## Your instructions
Please retype only the lines below that run from the one containing "You are a computer-use" through the last line, both included, without altering a word.

## Entries shown
*** Begin section ***
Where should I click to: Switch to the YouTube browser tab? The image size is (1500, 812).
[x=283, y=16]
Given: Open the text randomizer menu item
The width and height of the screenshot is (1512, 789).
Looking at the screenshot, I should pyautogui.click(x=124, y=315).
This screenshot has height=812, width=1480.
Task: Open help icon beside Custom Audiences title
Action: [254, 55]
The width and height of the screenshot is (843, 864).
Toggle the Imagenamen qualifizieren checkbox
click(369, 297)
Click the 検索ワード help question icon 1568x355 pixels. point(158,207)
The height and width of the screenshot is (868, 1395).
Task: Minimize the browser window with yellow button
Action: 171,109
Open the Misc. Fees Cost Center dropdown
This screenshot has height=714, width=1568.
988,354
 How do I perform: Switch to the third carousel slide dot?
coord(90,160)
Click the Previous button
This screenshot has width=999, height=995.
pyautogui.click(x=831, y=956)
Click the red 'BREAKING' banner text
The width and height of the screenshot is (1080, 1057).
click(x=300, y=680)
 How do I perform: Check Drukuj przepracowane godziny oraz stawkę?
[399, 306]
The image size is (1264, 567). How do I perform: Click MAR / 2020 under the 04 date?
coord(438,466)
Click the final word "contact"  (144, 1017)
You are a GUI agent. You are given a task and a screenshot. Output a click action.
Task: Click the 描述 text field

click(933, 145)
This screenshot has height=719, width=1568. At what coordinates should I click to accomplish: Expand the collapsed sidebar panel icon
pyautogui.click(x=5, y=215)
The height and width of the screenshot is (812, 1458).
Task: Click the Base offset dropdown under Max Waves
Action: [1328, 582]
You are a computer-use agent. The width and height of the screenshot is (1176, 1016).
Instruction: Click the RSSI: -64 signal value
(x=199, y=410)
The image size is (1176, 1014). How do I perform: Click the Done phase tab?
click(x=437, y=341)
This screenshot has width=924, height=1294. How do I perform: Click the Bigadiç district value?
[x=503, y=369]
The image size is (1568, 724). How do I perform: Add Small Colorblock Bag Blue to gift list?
*** End section ***
## Solution below
You are a computer-use agent. The width and height of the screenshot is (1176, 1016).
Instruction: Click the RSSI: -64 signal value
(x=199, y=410)
The image size is (1176, 1014). How do I perform: Click the Done phase tab?
click(x=437, y=341)
This screenshot has width=924, height=1294. How do I perform: Click the Bigadiç district value?
[x=503, y=369]
The image size is (1568, 724). How do I perform: Add Small Colorblock Bag Blue to gift list?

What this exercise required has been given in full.